(Stored records)
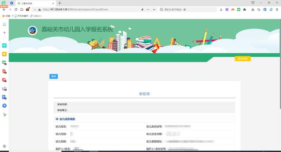
Task: Open the EduCoc bookmark link
Action: coord(36,16)
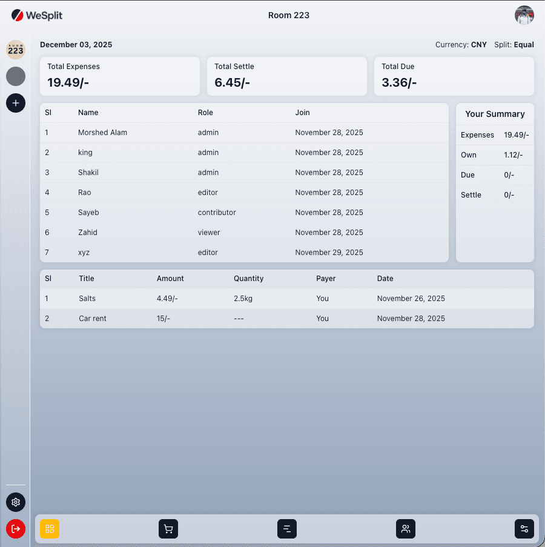The image size is (545, 547).
Task: Select the Room 223 sidebar avatar
Action: (x=16, y=50)
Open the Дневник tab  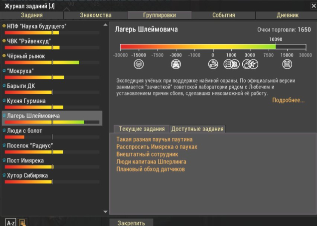[x=287, y=15]
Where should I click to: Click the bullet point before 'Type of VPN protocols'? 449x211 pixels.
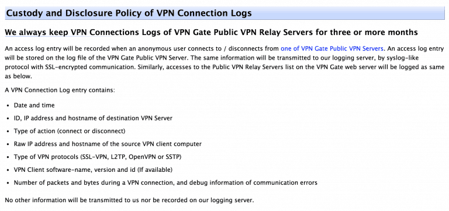[8, 157]
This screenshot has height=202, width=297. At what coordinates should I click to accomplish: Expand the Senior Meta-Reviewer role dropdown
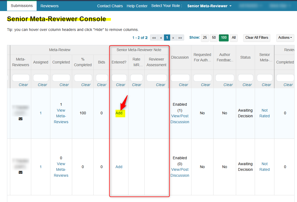point(209,6)
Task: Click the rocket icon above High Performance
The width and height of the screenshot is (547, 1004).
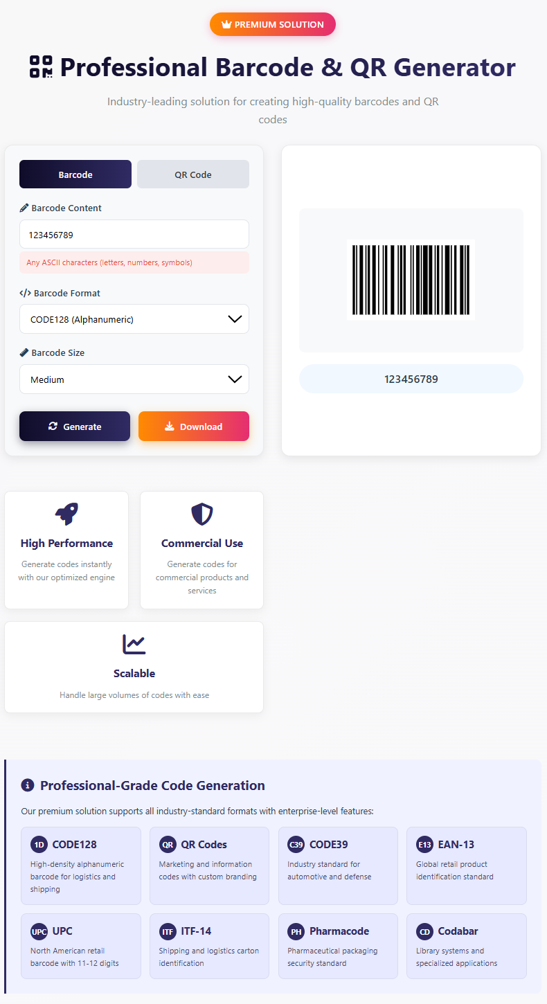Action: pos(66,514)
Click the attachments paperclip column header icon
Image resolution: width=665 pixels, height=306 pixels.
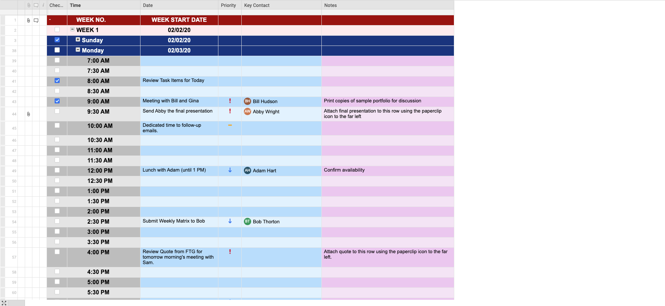pyautogui.click(x=29, y=5)
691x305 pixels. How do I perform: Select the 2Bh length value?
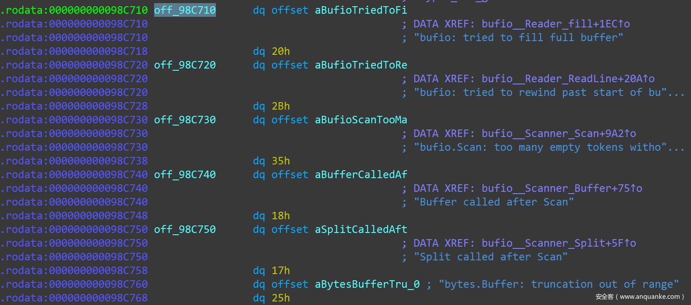point(281,106)
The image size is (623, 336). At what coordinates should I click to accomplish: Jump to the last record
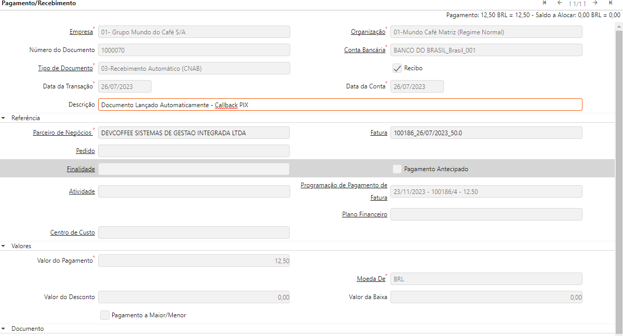(611, 3)
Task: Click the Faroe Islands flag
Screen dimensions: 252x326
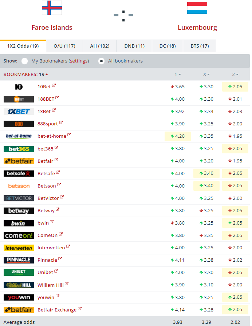Action: click(x=52, y=8)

TASK OBJECTIVE
What is needed here is an exact copy of the lines from the line containing "The image size is (623, 336)." through the end of the records, with every picture left out.

OUTPUT FOR THIS EXERCISE
The image size is (623, 336). At what coordinates should I click to accomplish: Jump to the last record
(611, 3)
Task: Click the Faroe Islands flag
Screen dimensions: 252x326
Action: click(x=52, y=8)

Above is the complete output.